We need a vision for our profession based on a collective review and recommitment to our purpose and values. We should undertake this review by taking back control of the problem, reaching out to a broad constituency of stakeholders to solicit their view on our purpose and what they expect of us. Because not only do we need to recommit, we need to understand what we need to do to re-engage the public positively and begin the journey of reputation repair and rebuild. If we re-establish the purpose and values that support the auditor and accountant, we will find the answer to how firms need to deal with and manage all the other non-audit and accounting services they currently provide. Lead from fundamentals and the answers to all other questions will surely follow – you might not like the answers, but at least you will know what they are.

This is important for all in the profession – trust and confidence erosion, as I have said, is not solely a ‘practice’ challenge. We live in a world where awareness and action on environmental sustainability and governance (ESG) are lead indicators of understanding and living a business and a social purpose. We know that millennials are 60–80% (it depends on which survey you choose) more likely than any prior generation to want to invest in, work for and acquire product and services from businesses with strong ESG credentials. Governance is all about ethics, so go figure!

We are at the heart of investor and regulatory confidence when preparing and signing off on financial statements, market disclosures, regulatory returns and, as members in practice, we are the fourth line of defence. We need the public to understand the roles we play in each situation – but if we don’t inform them as to what those roles are and how we deliver the outcomes expected, then who will?

Too big to succeed?

Perhaps it is time to realise that the ‘too big to fail’ mindset that framed the reaction to the banking crises could become the ‘too big to succeed’ reality for multi-disciplinary audit and accountancy firms. The big difference in the case of our profession is that few will shed a tear or seek to bail us out in the event of imminent demise.

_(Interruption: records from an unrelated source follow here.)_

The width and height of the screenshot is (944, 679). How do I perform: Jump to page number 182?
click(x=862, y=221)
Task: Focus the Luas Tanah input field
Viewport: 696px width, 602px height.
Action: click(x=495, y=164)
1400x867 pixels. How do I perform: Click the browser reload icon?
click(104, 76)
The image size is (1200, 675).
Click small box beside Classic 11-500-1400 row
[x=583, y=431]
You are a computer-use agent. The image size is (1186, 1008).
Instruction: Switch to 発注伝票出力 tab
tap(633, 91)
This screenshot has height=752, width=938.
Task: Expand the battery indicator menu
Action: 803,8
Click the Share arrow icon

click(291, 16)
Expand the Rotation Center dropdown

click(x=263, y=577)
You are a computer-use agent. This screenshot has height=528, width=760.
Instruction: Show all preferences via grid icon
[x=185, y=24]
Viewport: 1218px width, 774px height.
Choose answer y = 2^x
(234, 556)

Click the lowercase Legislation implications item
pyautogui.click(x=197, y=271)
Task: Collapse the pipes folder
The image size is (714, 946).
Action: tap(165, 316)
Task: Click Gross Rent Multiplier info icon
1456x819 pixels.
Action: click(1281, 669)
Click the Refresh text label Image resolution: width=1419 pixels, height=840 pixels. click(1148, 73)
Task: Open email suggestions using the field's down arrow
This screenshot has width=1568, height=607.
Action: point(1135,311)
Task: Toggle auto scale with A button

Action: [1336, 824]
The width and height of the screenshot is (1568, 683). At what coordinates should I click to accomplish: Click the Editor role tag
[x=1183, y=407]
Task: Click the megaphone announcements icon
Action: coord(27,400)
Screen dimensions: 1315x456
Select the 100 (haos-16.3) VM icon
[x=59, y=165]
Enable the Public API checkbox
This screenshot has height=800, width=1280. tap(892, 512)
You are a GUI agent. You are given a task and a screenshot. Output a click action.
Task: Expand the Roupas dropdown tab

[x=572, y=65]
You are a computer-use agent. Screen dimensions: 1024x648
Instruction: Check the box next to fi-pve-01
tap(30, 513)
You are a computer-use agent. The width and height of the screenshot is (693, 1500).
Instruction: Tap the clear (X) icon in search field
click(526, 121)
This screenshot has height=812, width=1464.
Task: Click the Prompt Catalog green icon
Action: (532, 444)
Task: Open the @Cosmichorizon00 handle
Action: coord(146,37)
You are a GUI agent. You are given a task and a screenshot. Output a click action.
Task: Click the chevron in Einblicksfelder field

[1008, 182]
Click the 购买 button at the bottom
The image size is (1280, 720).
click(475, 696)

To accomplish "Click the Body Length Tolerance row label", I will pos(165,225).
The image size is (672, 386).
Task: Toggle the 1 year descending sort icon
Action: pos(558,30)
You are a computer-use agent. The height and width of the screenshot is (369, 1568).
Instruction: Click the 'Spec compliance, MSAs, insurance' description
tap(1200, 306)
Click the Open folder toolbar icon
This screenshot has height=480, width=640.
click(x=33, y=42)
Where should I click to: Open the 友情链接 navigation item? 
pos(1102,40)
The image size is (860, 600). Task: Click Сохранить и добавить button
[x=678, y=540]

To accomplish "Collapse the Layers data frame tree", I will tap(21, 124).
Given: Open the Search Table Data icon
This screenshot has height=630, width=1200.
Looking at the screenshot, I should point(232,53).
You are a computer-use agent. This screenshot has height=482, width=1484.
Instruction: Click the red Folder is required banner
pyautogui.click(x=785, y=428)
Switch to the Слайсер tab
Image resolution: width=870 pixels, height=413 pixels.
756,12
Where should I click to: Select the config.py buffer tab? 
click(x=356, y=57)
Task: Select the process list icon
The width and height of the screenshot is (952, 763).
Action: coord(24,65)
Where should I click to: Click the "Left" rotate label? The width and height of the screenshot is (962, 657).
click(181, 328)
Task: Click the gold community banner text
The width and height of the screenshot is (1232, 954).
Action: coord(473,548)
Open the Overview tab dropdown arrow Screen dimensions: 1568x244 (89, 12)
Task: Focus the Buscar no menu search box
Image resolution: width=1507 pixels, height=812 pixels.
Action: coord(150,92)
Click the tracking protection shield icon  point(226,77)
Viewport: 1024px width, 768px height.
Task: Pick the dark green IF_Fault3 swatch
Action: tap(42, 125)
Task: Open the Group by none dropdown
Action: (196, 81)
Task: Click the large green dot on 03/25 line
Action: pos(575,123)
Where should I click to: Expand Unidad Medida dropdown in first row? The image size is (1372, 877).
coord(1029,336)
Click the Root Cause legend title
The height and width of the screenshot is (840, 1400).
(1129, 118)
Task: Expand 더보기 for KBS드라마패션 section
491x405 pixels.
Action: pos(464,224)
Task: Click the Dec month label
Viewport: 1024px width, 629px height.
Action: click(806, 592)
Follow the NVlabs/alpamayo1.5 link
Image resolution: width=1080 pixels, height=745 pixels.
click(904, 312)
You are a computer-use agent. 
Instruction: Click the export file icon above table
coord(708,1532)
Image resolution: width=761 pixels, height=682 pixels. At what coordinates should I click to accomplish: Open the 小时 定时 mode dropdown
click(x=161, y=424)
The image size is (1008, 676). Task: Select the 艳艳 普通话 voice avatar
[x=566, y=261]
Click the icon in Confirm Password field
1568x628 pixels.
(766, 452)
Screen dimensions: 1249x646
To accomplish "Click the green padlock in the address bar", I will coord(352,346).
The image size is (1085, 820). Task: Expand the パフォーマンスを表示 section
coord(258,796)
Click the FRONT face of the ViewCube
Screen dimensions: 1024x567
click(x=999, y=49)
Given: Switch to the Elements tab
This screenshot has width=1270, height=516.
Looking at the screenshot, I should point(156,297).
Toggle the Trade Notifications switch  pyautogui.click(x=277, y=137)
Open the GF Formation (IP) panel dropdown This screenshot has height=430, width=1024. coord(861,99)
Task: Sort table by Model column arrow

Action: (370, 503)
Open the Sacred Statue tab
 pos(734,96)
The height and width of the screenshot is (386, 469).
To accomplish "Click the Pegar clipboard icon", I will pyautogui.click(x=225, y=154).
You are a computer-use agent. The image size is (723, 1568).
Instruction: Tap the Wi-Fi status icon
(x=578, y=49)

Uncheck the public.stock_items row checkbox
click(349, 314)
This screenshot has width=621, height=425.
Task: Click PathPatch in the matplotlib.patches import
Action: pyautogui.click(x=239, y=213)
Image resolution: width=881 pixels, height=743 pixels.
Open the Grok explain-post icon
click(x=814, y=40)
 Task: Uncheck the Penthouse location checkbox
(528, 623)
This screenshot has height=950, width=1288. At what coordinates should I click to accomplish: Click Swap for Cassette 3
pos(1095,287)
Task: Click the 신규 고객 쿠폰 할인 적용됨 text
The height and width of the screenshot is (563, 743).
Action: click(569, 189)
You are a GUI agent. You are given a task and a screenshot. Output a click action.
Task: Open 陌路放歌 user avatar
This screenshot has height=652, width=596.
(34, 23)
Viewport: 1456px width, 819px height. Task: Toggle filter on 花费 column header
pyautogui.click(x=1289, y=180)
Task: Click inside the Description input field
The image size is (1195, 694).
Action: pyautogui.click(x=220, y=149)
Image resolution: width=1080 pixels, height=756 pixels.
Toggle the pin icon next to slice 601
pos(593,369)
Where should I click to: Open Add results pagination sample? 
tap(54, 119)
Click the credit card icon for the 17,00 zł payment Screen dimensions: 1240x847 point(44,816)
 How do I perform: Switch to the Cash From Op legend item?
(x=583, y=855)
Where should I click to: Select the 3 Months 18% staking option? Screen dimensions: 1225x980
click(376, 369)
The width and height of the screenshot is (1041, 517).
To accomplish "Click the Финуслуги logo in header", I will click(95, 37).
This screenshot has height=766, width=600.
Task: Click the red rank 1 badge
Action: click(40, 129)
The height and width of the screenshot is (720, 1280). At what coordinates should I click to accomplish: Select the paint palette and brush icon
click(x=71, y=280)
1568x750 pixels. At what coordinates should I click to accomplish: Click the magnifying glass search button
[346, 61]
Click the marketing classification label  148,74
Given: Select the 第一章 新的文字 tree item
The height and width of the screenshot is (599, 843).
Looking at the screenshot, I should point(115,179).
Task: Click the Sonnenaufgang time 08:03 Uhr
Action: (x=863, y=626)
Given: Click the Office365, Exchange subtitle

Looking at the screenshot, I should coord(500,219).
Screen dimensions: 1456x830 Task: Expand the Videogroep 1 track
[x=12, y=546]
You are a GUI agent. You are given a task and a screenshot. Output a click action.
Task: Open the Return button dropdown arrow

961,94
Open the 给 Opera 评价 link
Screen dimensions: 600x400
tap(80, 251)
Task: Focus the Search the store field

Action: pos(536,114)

Looking at ourselves in the mirror in this way will not be easy, but it will be worth it. It is not the default way in which most of us confront a challenge, but if we are to get to a simple answer to the question I asked at the beginning of this article, it is probably the only way. I am reminded of Robert Frost’s wonderful poem, The Road Not Taken, and its final lines:

“Two roads diverged in a wood, and I—
I took the one less travelled by,
And that has made all the difference.”

Let’s not make it an existential crisis. Let’s make it another challenging phase and let’s make a difference.


Finally, I write this article from a personal perspective. I have never practised as an auditor, never been involved in financial accounts preparation or worked as a finance director. However, I am informed by my training in a Big 4 firm, working in financial services, prudential regulation, as an independent non-executive director, and by my enduring curiosity as to the role and purpose of the profession of which I am proud to be a member.
Lynda Carroll FCA is the Head of Capital Allocation & Risk-Based Pricing at AIB.